I just missed the 8:46am train into downtown Chicago. Sitting here on the station platform, waiting for the next train to arrive, it hits me how far from Madinah I’ve truly come. It’s been a full week since I’ve returned, and though I tried my best to remain in at least a semi-khalwa state in order to preserve the emotions, there’s only so long one can avoid the dunya, especially living here in this “great metropolis.”

But Madinah in fact is not so far away after all. In my bag I have with me the latest copy of Q-News, and as I flip it open, I come directly upon a shining, glorious portrait of our beloved Shaykh Muhammad al-Ya‘qubi, hafidhahullah. Suddenly, all the moments of our rihla come flooding back, as near as ever before my eyes…

Those of us who have sat with Shaykh Muhammad know how beautiful he is, and how he seems to exist simultaneously in parallel universes — one here with us in this dunya and another in a different plane which we can only perhaps experience through reading hikayat and stories of scholars past.

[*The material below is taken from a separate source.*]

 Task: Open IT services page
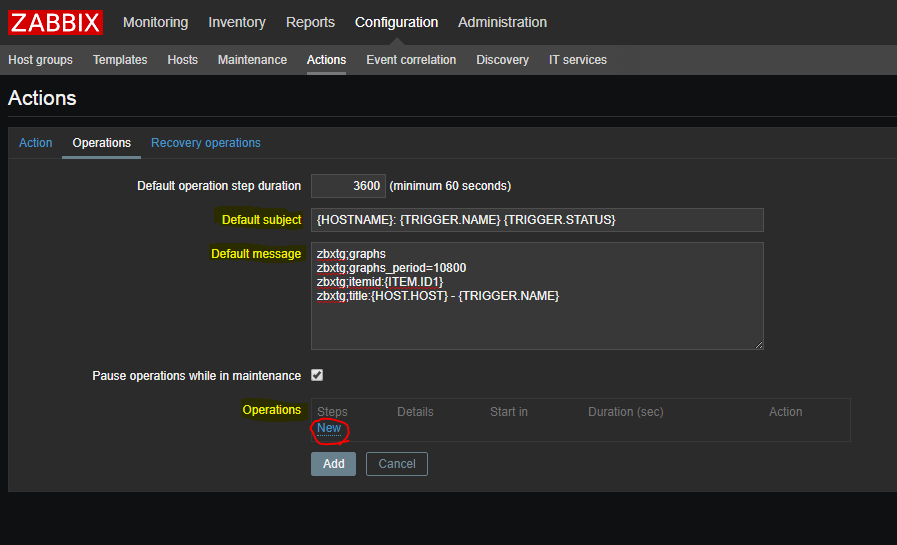pyautogui.click(x=577, y=60)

But at this Rihla, in the tranquil city of Shaykh Ya‘qubi’s blessed ancestor (صلي الله عليه و سلم), the other-worldly aura surrounding the shaykh was electric, almost tangible. He is a home in this town; he doesn’t just feel the presence of the Prophet (صلي الله عليه و سلم), he walks with it. How many times did I sit in class and wish that I too could see through his eyes, feel through his heart. We know Shaykh Ya‘qubi experiences Madinah at a different level, but we can only hope to imagine what those openings are…

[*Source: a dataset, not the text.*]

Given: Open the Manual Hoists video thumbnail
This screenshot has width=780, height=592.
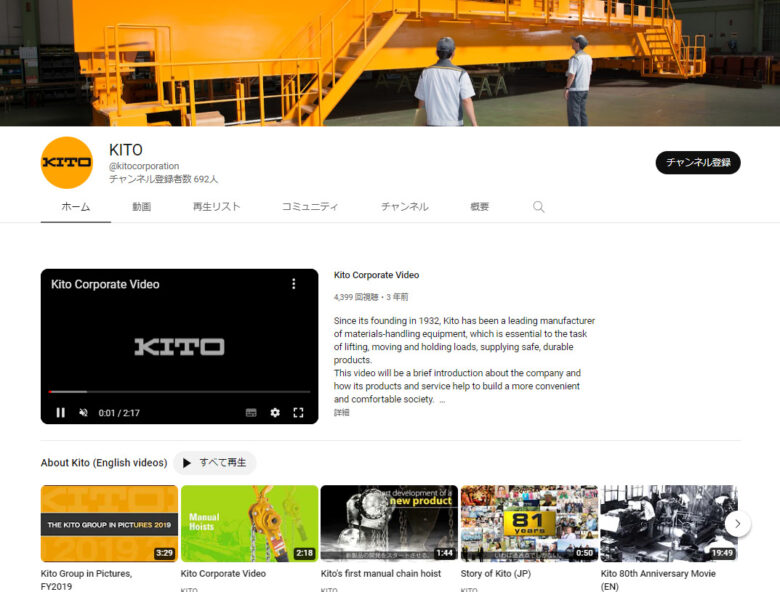Looking at the screenshot, I should pyautogui.click(x=249, y=523).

When I look at Shaykh Ya‘qubi, I’m reminded of the hayba they say Imam Malik possessed — an absolute awe-inspiringness that dares anyone to utter a single extraneous word. Shaykh Ya‘qubi possesses such hayba, and so, when he describes and physically demonstrates with utter humility and love the way our Beloved Rasul (صلي الله عليه و سلم) would grasp a morsel with his fingers, and the way he would bring the morsel to his lips; the way the Prophet would wear his sandals, and what these sandals looked like; the way the Prophet (صلي الله عليه و سلم) would walk with a determined pace, and the way he would sit when he ate; seeing all of these things demonstrated with the seriousness and humility of Shaykh Ya‘qubi made us pay attention all the more. This was because reading the Shama’il with Shaykh Ya‘qubi was not like simply hearing a description of the Prophet (صلي الله عليه و سلم). It was in fact like hearing a first-hand account. He was not just relaying narrations he’d read in the sacred texts; he was saying to us “Pay attention! This is what my beloved grandfather (صلي الله عليه و سلم) used to do, and this is how he would do it…”

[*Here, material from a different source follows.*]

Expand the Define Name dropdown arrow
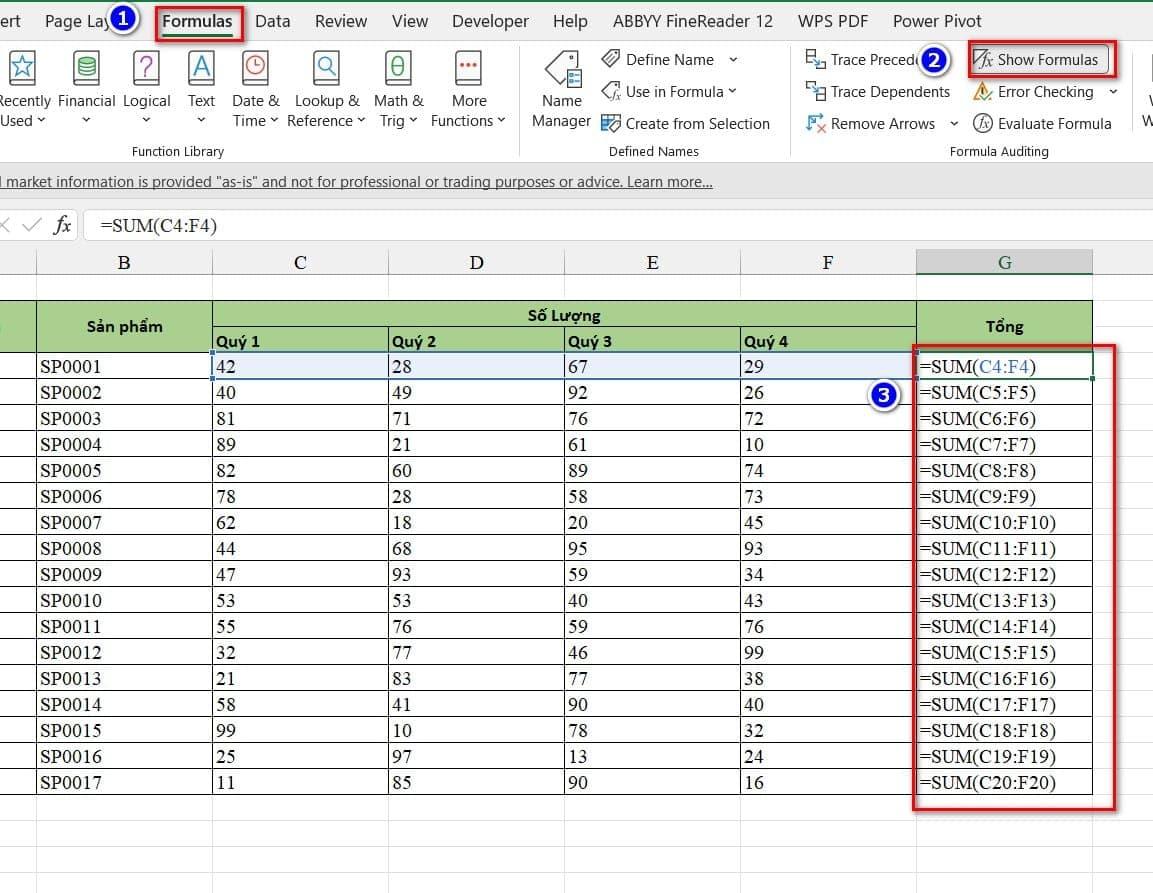 (733, 60)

Shaykh Muhammad conveyed the knowledge of the Shama’il with great seriousness, but this does not mean that he was in any way stone-faced or cold. He was alive with the meanings of this text: sometimes somber, sometimes joking lightly with us, and sometimes breaking out into spontaneous song, out of love and longing for the Rasul (صلي الله عليه و سلم). It was not until the khatm of the text approached that I began to somewhat fully understand the immensity of this blessing: here we were, simpletons, Westerners, many of us embarking on the path to sacred knowledge for the first time, hearing this mubarak text of the Shama’il of the Prophet (صلي الله عليه و سلم) in his (صلي الله عليه و سلم) own city, through the mouth of his own direct descendant…


Photo: Students sob as Shaykh Yaqoubi pleads they help him across the sirat on the Last Day if he should not make it as he promises to do the same for them. © Fareena Alam. Please do not re-use without permission and proper credit.



So on the day of the khatm, when our beloved Shaykh al-Sayyid Muhammad al-Ya‘qubi, begged us to please grab his hand if he faltered on the Bridge (sirat), to please grab his hand if we passed the Fire and saw him in it, these words pierced our hearts like daggers and there wasn't a dry eye in the room. If Shaykh Ya‘qubi had fear of such an outcome for himself, what could we expect? It is only by the light of faces such as his that we even hope to get by…

Now that I am back at home, it is difficult to even keep in mind the brilliance of his light. I struggle to maintain before my eyes the illumined faces of our beloved shuyukh, and to not forget the radiance of Madinah, al-Munawarrah (The Radiant). But tall buildings surround me, blocking my vision, and the quick, hurried paces of downtown pedestrians beckon with the illusion of other “important” preoccupations. As I speed off in the dark underground subway tunnels of my busy hometown, I can only clutch my masbaha and beg Allah to please, please not let me forget…

- Anonymous

2 Comments:

At Saturday, 06 August, 2005, Blogger potwari said...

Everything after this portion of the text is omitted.